» **Prompt 1**: Copy the entries from the line containing "Toggle simulator fullscreen mode" through the line containing "(x=176, y=174)", both included, reproducing each line unchanged.

» **Document section**:
From (4.17), \[\begin{equation} \mathrm{MACHx}=\left\{ \left(\frac{2c_{v}^{\prime}}{R^{\prime}}\right)\left[\left(\frac{\mathrm{\{PSXC\}+\{QCxC\}}}{\mathrm{\{PSXC\}}}\right)^{\frac{R^{\prime}}{c_{p}^{\prime}}}-1\right]\right\} ^{1/2} \tag{4.20} \end{equation}\]
From (4.18), \[\begin{equation} \mathrm{ATx}=\frac{\mathrm{\left(\{RTx\}+T_{0}\right)}}{\left(1+\dfrac{\alpha_{r}\mathrm{(\{MACHX\})}^{2}R^{\prime}}{2c_{v}^{\prime}}\right)}-T_{0} \tag{4.21} \end{equation}\]

In-cloud Air Temperature, Radiometric (^∘C): AT_ITR

The radiometric ambient air temperature measured by the In-cloud Air Temperature Radiometer, which measures the radiometric temperature in the 4.3 μm CO₂ band.[AT_ITR] Its primary use is in water cloud when the standard thermometers are affected by wetting. In clear air the temperature is an average over an integrating range of up to 100s of meters away from the aircraft, whereas in clouds the integrating range is as little as 10 meters due to the IR opacity of water droplets. The calibration is by a polynomial fit of the internal reference temperature and measured radiance to the ATX temperature outside of clouds.>

4.5 Humidity

Dewpoint/Frostpoint (ºC): DP_DPx

The dew point or frost point is measured by an EG&G Model 137, a General Eastern Model 1011B or a Buck Model 1011C dew-point hygrometer. Below 0^∘C the instrument is assumed to be responding to the frost point, although occasionally in climbs there is a short transition near the freezing level before the condensate on the mirror of the instrument freezes and there may be a measurement error before the condensate freezes. The measurements are corrected for the housing pressure, the enhancement of the equilibrium vapor pressure arising from the total pressure (discussed below), and conversion from frost point if appropriate. The result is the temperature at which the equilibrium vapor pressure over a plane water surface in the absence of other gases would match the actual water-vapor pressure. Dew/frost-point hygrometers measure the equilibrium point in the presence of air, and the presence of air affects the measurement in a minor way that is represented by a small correction here named the “enhancement factor.” In the case where the dew-point or frost-point sensor is exposed to ambient air directly, the enhancement factor is defined so that the ambient water vapor pressure \(e_a\) is related to \(T_p\), the measured dew or frost point in the presence of air having total pressure \(p\), by \(e_a=f(p,T_P)e_s(T_p)\) where \(e_s(T_p)\) is the vapor pressure in equilibrium with ice or water at the dew or frost point \(T_p\) in the absence of air. Calculation of DP_D removes this dependence, so the vapor pressure obtained from \(e_s(DP\_DPx)\) will be that vapor pressure corresponding to equilibrium in the absence of air. In addition, if the measurement is below \(0^\circ\mathrm{C}\), it is assumed to be a measurement of frost point and a corresponding dew point is calculated from the measurement (also with correction for the influence of the total pressure on the measurement). Some changes were made to these calculations in 2011; for more information, see this memo.

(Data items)
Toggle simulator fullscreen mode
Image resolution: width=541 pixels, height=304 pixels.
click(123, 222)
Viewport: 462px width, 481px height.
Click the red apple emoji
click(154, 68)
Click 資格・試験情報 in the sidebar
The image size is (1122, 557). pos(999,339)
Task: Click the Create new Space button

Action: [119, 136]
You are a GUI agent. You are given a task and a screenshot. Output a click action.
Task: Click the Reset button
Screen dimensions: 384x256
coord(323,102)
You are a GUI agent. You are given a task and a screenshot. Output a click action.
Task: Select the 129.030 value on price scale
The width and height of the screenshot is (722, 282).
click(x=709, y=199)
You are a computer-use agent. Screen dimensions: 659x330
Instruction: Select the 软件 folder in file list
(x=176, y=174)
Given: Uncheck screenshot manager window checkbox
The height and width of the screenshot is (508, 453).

==

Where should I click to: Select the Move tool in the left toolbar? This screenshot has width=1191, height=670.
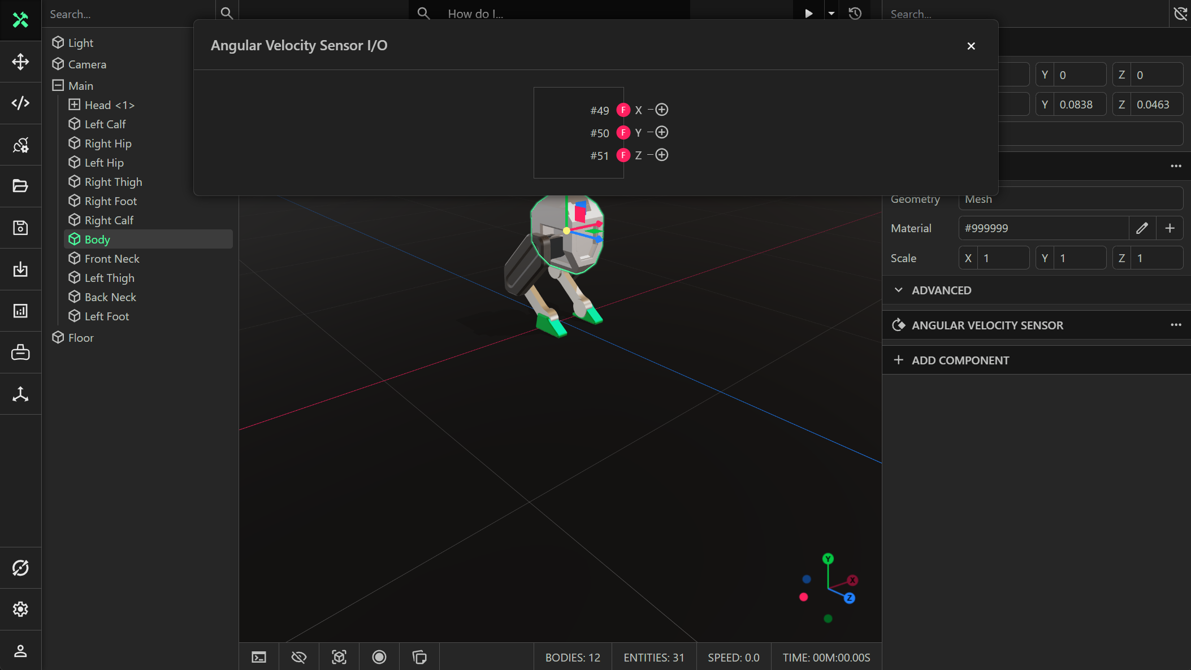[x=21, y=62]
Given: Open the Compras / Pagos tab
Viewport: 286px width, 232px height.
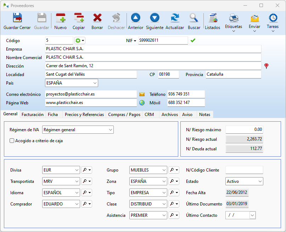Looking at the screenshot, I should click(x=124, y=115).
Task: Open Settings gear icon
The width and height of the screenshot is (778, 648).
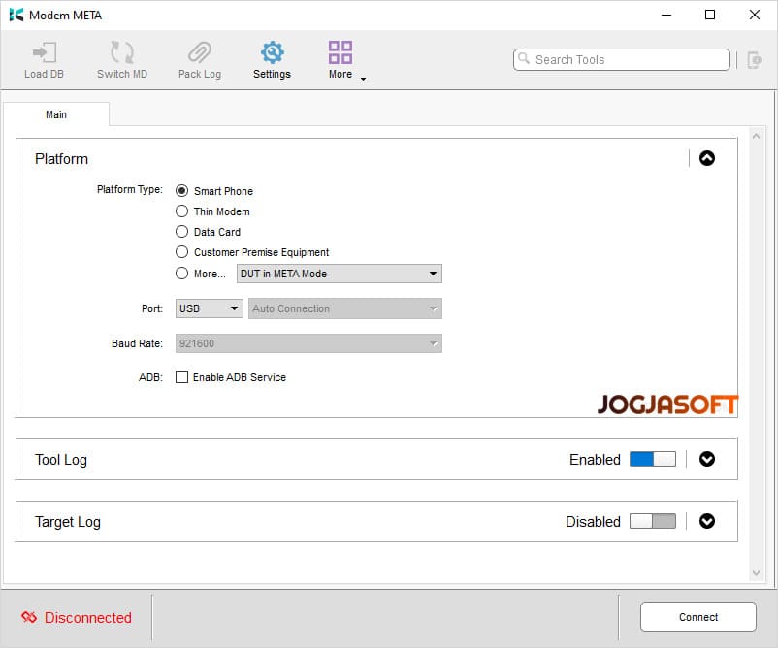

...

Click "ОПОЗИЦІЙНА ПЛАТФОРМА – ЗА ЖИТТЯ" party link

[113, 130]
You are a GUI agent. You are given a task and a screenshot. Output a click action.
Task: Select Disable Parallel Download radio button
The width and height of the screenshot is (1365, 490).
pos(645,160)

» **Prompt 2**:
Using the passage on air temperature and humidity measurement, answer briefly:
(a) In what band does the In-cloud Air Temperature Radiometer measure radiometric temperature?
(b) Inside clouds, how short can the radiometer's integrating range be?
(c) In what year were changes made to the dew-point and frost-point calculations?

» **Complete output 1**:
Toggle simulator fullscreen mode
Image resolution: width=541 pixels, height=304 pixels.
click(123, 222)
Viewport: 462px width, 481px height.
Click the red apple emoji
click(154, 68)
Click 資格・試験情報 in the sidebar
The image size is (1122, 557). pos(999,339)
Task: Click the Create new Space button

Action: [119, 136]
You are a GUI agent. You are given a task and a screenshot. Output a click action.
Task: Click the Reset button
Screen dimensions: 384x256
coord(323,102)
You are a GUI agent. You are given a task and a screenshot. Output a click action.
Task: Select the 129.030 value on price scale
The width and height of the screenshot is (722, 282).
click(x=709, y=199)
You are a computer-use agent. Screen dimensions: 659x330
Instruction: Select the 软件 folder in file list
(x=176, y=174)

» **Complete output 2**:
(a) The 4.3 μm CO₂ band.
(b) As little as 10 meters.
(c) 2011.